Diabetic students get support

Diabetes Partners, a support group for Butler University students with diabetes, recently accepted an offer to become part of a nationwide group called Students with Diabetes.

Maria Fletcher, a physician at Butler’s Health and Recreation Complex, started Diabetes Partners three year ago after attending an annual College Health Association meeting. The event discussed the difficulties students with chronic illnesses have when adjusting to college.

Nicole Johnson founded the national program Students with Diabetes after she won the Miss America title in 1999.

When she found out she had diabetes in 1993, her doctors told her to drop out of college because she could never be successful, according to the Students with Diabetes website.

Johnson was able to graduate college due to her determination, but she was aware of the lack of resources for diabetic students on her campus, Fletcher said.

Fletcher said she leads the group using her medical and personal knowledge of diabetes to advise students.

There are two other group advisers. Allen Antworth, from the College of Pharmacy and Health Sciences, answers students’ questions regarding medication for their diabetes.

Antworth said he looks forward to helping students understand how to receive, store and take their medications safely at college.

Nancy Zlatkin, a doctoral psychology intern, helps students in an emotional capacity as the other adviser.

“I’ve been very fortunate to have the resources from the pharmacy department and the counseling department,” Fletcher said. “With this support, we feel like we can provide a partnership with our students with diabetes. I wanted it that way because I know diabetic students have needs that aren’t just medical.”

The group meets once a week for an hour. Students can bring up any questions or concerns they may have.

Fletcher said she aims to foster a safe environment where students can freely discuss challenges they face with diabetes.
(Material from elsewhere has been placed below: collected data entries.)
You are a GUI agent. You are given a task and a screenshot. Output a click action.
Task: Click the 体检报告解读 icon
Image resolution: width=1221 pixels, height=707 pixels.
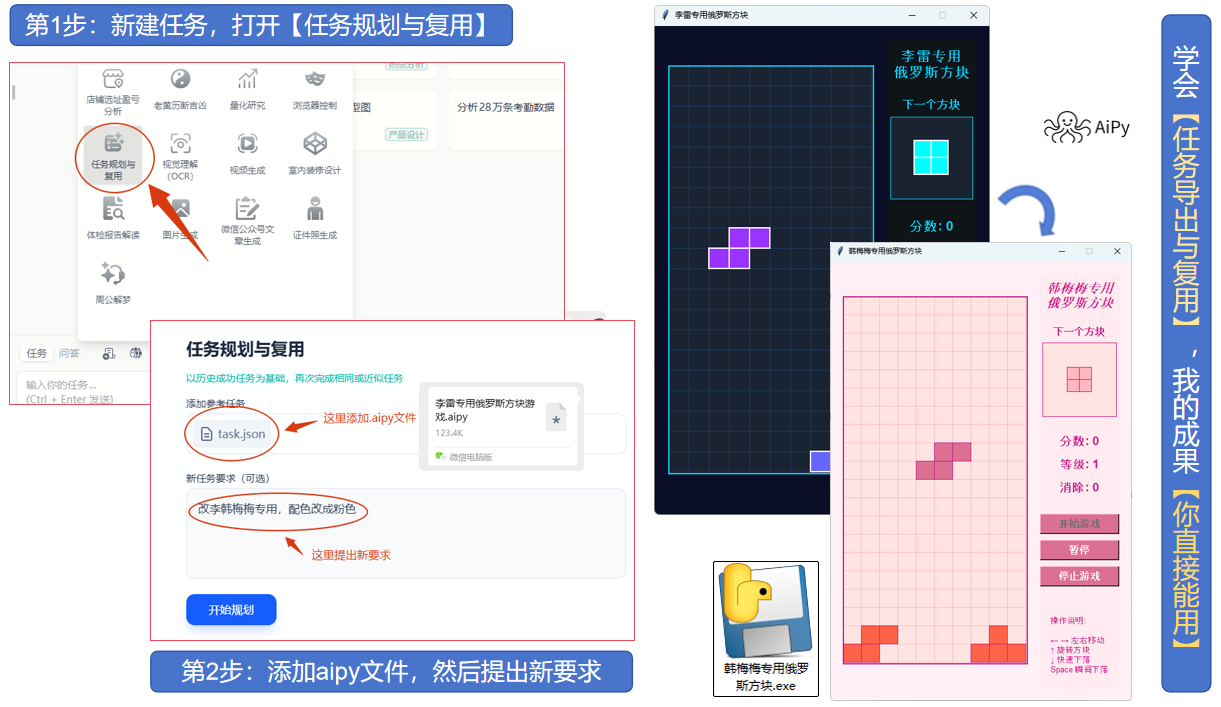point(113,210)
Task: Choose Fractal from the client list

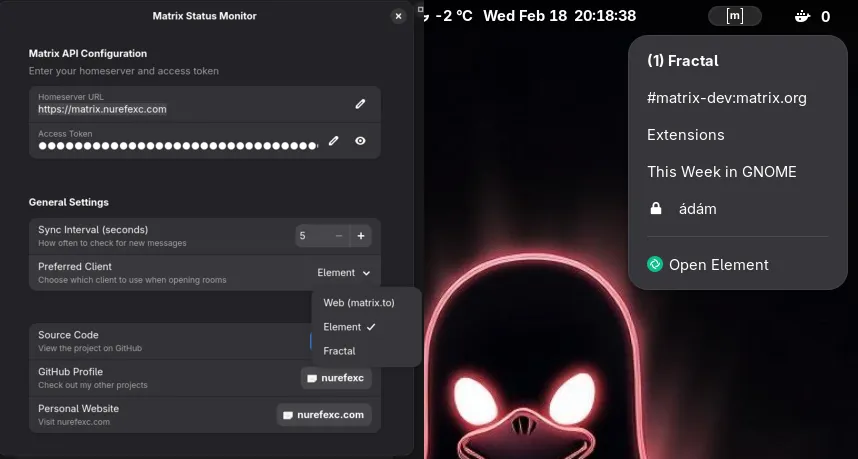Action: (x=339, y=351)
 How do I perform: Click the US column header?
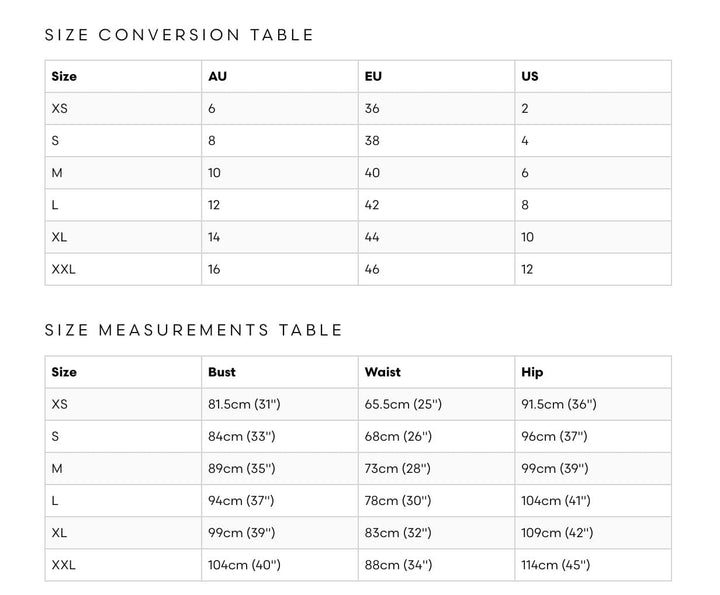coord(530,76)
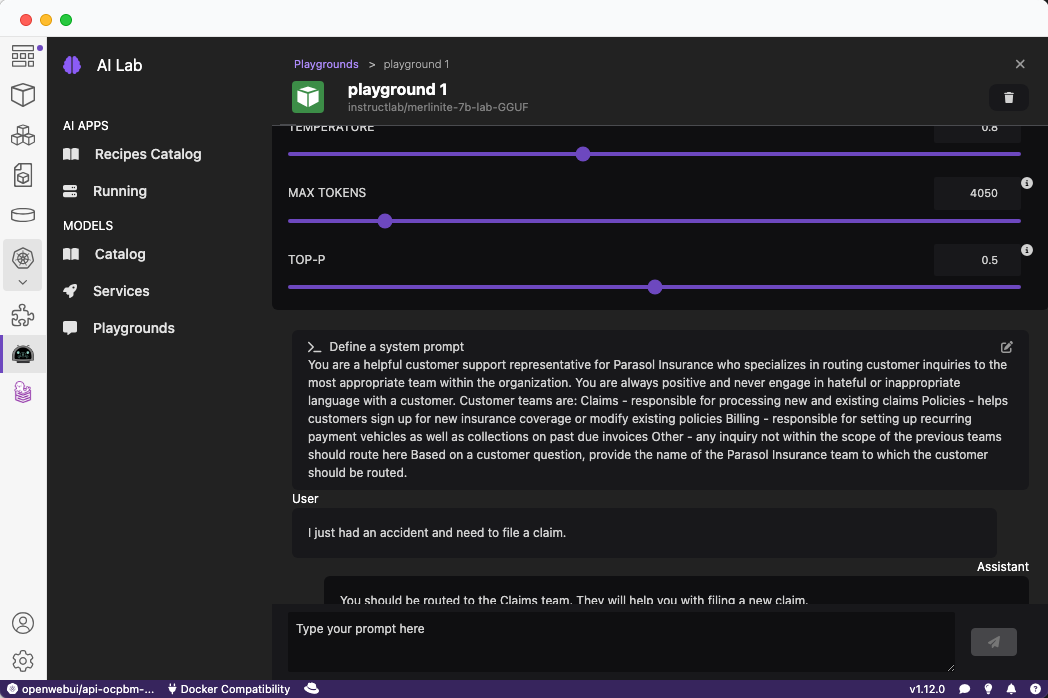Screen dimensions: 1048x698
Task: Open the Images view in the sidebar
Action: 23,175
The goal of Diabetes Partners is not to specifically monitor students’ blood sugar control. Instead, Fletcher said, it has a more holistic approach to diabetes management.

“We focus more on the management of stress,” Fletcher said. “When you’re under chronic stress, your catecholamines go up. When they go up, your blood sugar goes up. So your diabetes just can’t be under control when you’re under chronic stress.”

The group discusses ways to maximize fitness and nutrition to help keep students’ diabetes under control and offers strategies for relaxation.

John Gregg, a junior who has been diabetic since he was a freshman in high school, said the best way for him to deal with the stress of managing his illness at school is to talk to friends and family.

His friends at school know how to react in case of an emergency, he said.

“One of the challenges for me has been making people aware that I’m diabetic and what to do if I pass out,” Gregg said. “Some guys take it as a joke, and some guys don’t, so I have to explain the seriousness of it.

“If I pass out, I could die.”

Gregg said he values talking to his diabetic friends, and Diabetes Partners offers the chance to create a network of these people.

Diabetes Partners works to create a support system for students living with the illness. Now that the group is affiliated with Students with Diabetes, Fletcher said she hopes it can be even more effective and have stronger resources for diabetic Butler students.